Recast every line of the entries below as a Markdown table with two columns, Row and Text, numbering each line in order and leaving out blank lines.

------------------------------------------------------------------------

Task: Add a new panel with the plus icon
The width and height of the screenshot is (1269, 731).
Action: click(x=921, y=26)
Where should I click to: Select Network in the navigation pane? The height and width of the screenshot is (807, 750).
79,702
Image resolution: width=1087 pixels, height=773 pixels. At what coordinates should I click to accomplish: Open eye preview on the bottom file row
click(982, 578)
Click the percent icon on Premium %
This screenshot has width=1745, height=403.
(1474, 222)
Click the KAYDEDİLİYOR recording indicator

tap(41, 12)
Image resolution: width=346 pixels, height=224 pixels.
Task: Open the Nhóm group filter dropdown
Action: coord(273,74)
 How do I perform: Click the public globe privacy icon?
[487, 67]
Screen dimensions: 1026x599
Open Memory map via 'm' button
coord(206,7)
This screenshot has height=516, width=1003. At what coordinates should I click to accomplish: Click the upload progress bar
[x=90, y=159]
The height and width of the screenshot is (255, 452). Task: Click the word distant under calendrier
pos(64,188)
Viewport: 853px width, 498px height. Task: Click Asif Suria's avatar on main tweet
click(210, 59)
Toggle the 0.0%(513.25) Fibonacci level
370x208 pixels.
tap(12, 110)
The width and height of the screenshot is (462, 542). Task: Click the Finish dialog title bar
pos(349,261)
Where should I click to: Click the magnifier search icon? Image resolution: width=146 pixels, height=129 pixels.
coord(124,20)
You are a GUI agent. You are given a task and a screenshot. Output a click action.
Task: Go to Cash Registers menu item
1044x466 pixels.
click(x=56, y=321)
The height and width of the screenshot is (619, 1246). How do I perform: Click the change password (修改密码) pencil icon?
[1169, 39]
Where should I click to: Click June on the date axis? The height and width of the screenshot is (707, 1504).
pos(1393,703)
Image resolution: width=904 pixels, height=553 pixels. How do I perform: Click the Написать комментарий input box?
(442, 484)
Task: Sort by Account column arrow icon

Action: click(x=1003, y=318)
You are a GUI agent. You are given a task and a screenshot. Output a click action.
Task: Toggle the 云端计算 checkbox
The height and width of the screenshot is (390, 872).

------------------------------------------------------------------------

▶ REPLY:
| Row | Text |
|---|---|
| 1 | Task: Add a new panel with the plus icon |
| 2 | The width and height of the screenshot is (1269, 731). |
| 3 | Action: click(x=921, y=26) |
| 4 | Where should I click to: Select Network in the navigation pane? The height and width of the screenshot is (807, 750). |
| 5 | 79,702 |
| 6 | Image resolution: width=1087 pixels, height=773 pixels. At what coordinates should I click to accomplish: Open eye preview on the bottom file row |
| 7 | click(982, 578) |
| 8 | Click the percent icon on Premium % |
| 9 | This screenshot has width=1745, height=403. |
| 10 | (1474, 222) |
| 11 | Click the KAYDEDİLİYOR recording indicator |
| 12 | tap(41, 12) |
| 13 | Image resolution: width=346 pixels, height=224 pixels. |
| 14 | Task: Open the Nhóm group filter dropdown |
| 15 | Action: coord(273,74) |
| 16 |  How do I perform: Click the public globe privacy icon? |
| 17 | [487, 67] |
| 18 | Screen dimensions: 1026x599 |
| 19 | Open Memory map via 'm' button |
| 20 | coord(206,7) |
| 21 | This screenshot has height=516, width=1003. At what coordinates should I click to accomplish: Click the upload progress bar |
| 22 | [x=90, y=159] |
| 23 | The height and width of the screenshot is (255, 452). Task: Click the word distant under calendrier |
| 24 | pos(64,188) |
| 25 | Viewport: 853px width, 498px height. Task: Click Asif Suria's avatar on main tweet |
| 26 | click(210, 59) |
| 27 | Toggle the 0.0%(513.25) Fibonacci level |
| 28 | 370x208 pixels. |
| 29 | tap(12, 110) |
| 30 | The width and height of the screenshot is (462, 542). Task: Click the Finish dialog title bar |
| 31 | pos(349,261) |
| 32 | Where should I click to: Click the magnifier search icon? Image resolution: width=146 pixels, height=129 pixels. |
| 33 | coord(124,20) |
| 34 | You are a GUI agent. You are given a task and a screenshot. Output a click action. |
| 35 | Task: Go to Cash Registers menu item |
| 36 | 1044x466 pixels. |
| 37 | click(x=56, y=321) |
| 38 | The height and width of the screenshot is (619, 1246). How do I perform: Click the change password (修改密码) pencil icon? |
| 39 | [1169, 39] |
| 40 | Where should I click to: Click June on the date axis? The height and width of the screenshot is (707, 1504). |
| 41 | pos(1393,703) |
| 42 | Image resolution: width=904 pixels, height=553 pixels. How do I perform: Click the Написать комментарий input box? |
| 43 | (442, 484) |
| 44 | Task: Sort by Account column arrow icon |
| 45 | Action: click(x=1003, y=318) |
| 46 | You are a GUI agent. You are given a task and a screenshot. Output a click action. |
| 47 | Task: Toggle the 云端计算 checkbox |
| 48 | The height and width of the screenshot is (390, 872). |